* Given records *
================
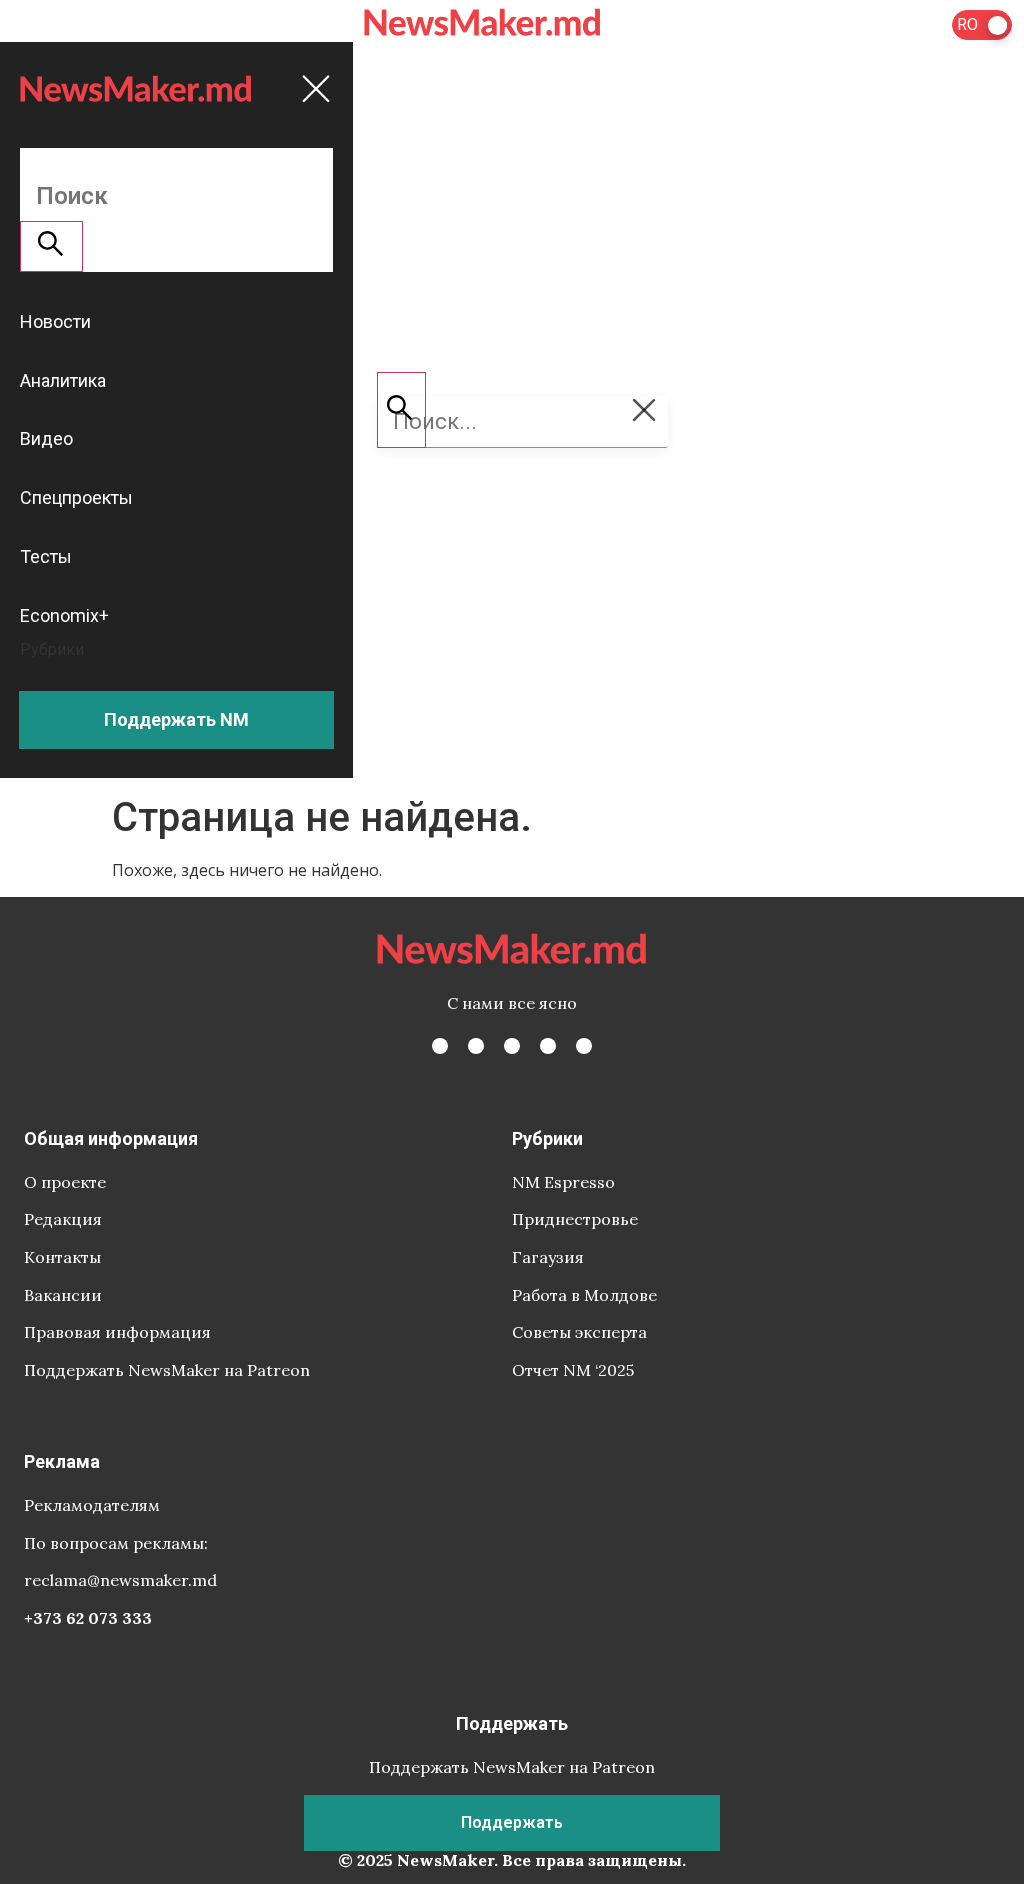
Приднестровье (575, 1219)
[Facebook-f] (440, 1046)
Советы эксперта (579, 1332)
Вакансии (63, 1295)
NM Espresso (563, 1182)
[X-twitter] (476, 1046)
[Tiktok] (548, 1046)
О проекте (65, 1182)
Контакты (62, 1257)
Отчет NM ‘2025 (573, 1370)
================
* Your instructions *
The expected output is each record, copied exactly, and nothing in place of the pictures.

* Answer to the problem *
Приднестровье (575, 1219)
[Facebook-f] (440, 1046)
Советы эксперта (579, 1332)
Вакансии (63, 1295)
NM Espresso (563, 1182)
[X-twitter] (476, 1046)
[Tiktok] (548, 1046)
О проекте (65, 1182)
Контакты (62, 1257)
Отчет NM ‘2025 (573, 1370)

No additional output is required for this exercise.